You can see the trouble this would cause in the home. Endless worry and anxiety. "No, you can't buy that mink stole," the father of the family says to his weeping wife. "I'm not making a million a year, and you would insist on sending the goshawk to Harvard. And what happens? He flunks the romance languages exam."
And on top of all that there was the matter of feeding. "The hawk," says our author, "will often be induced to feed if a beef steak is drawn over its feet." To my mind, this is asking too much of a man. If ever I am allotted a kestrel, I shall take a strong line. "Yes," I shall say, "I am perfectly willing to bring this obscene bird its beef steak on a plate with a little watercress and an order of French fried potatoes on the side, and I am even prepared to take it to The Colony or 21 on its birthday. But having done this, I submit that I have done my part. I may be foolishly proud and independent, but I will not brush its feet with raw meat. We Wodehouses have our self-respect. If the fatheaded fowl can't distinguish between an informal dinner and a pedicure, let it eat cake."

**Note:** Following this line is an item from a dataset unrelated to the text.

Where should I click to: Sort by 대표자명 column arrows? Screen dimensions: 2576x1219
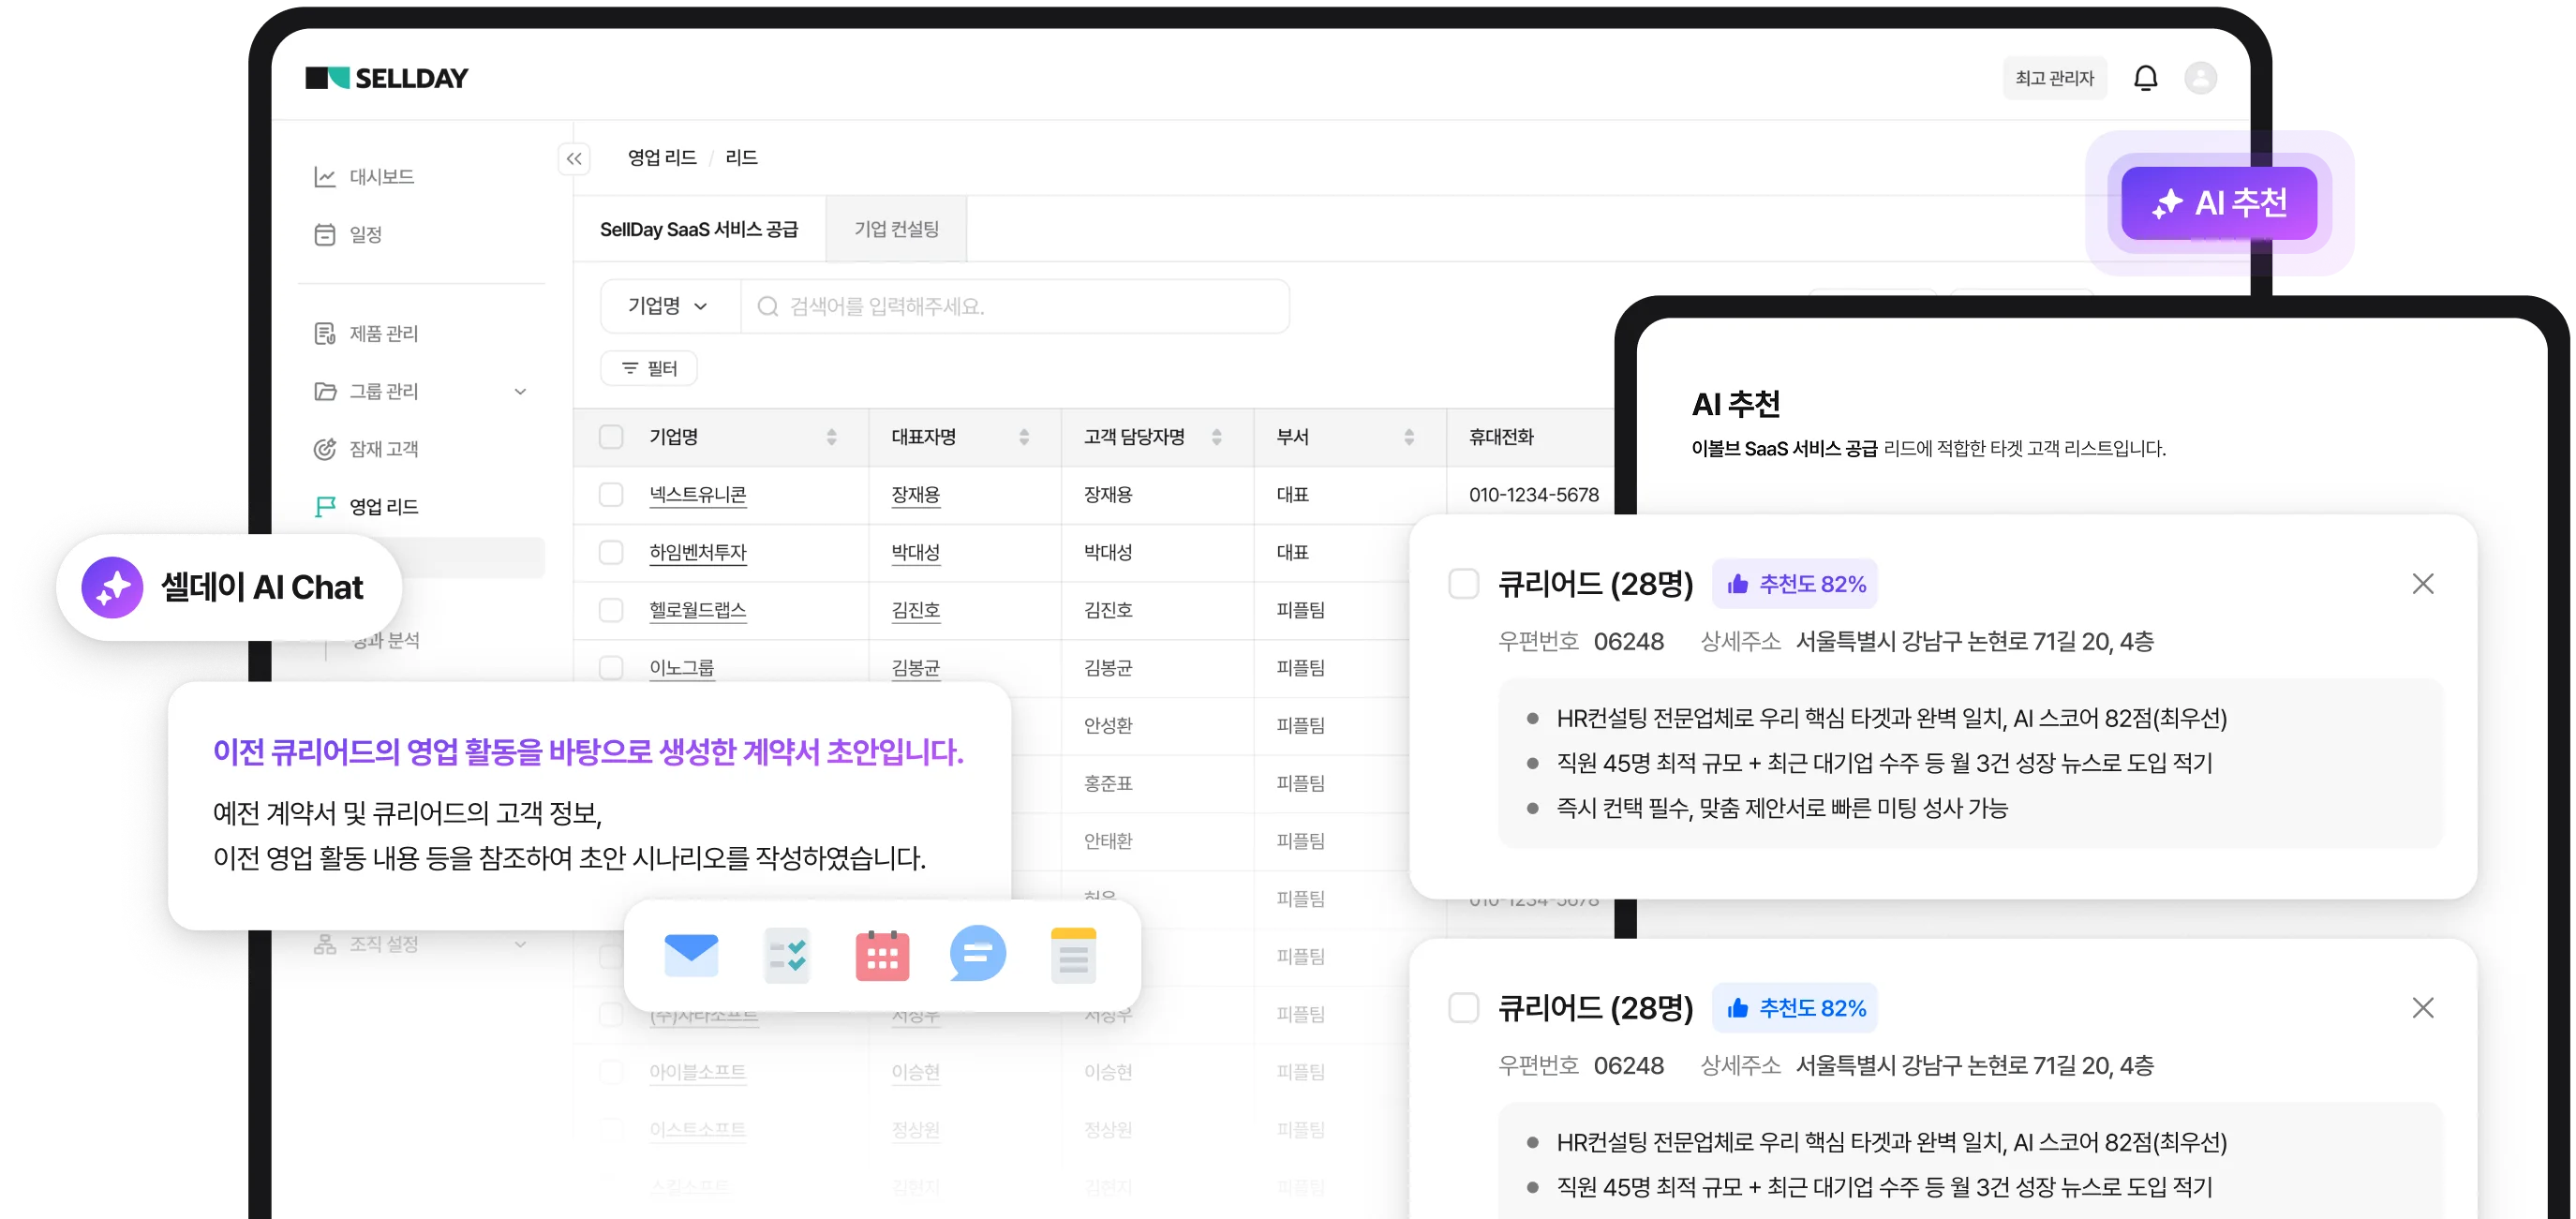coord(1024,437)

But, as I say, it is most unlikely that I shall ever be called upon to perform this degrading task. There is little chance in these enlightened days of goshawks and myself meeting on a social footing. They, so to speak, will take the high road and I'll take the low road. For falconry has had it, and will not come back. Apart from all the other causes of its desuetude, if desuetude is the word I want, the very vocabulary of the sport would have been bound to destroy it sooner or later. Your enthusiast can put up with a certain amount of slang in connection with his favorite game, but there are limits. A pastime inextricably mixed up with words like cere, brail, creance, frounce, jonk, imping, mew, pannel, ramage, seeling, tiercel, varvels and yarak could never hope to live.
The result of this compulsory double-talk was that the sports writers rebelled. They refused to report the big meetings. Those were the days when the haughty nobles were not only haughty but extremely quick on the draw, and they took offence readily. When the news reached Bleek's Coffee House that Redde Smithe, a well-known journalist of the day, had been divided into two Redde Smithes with a battle-axe for saying that the Earl of Piccadilly's peregrine had mantled (when actually it had raked out), the other reporters notified their editors that the job was not worth the risk.
So, lacking the support of the press, falconry drooped and died. And I would like to say that I am bearing up all right, and so, I think, should you. Let's forget about the whole thing.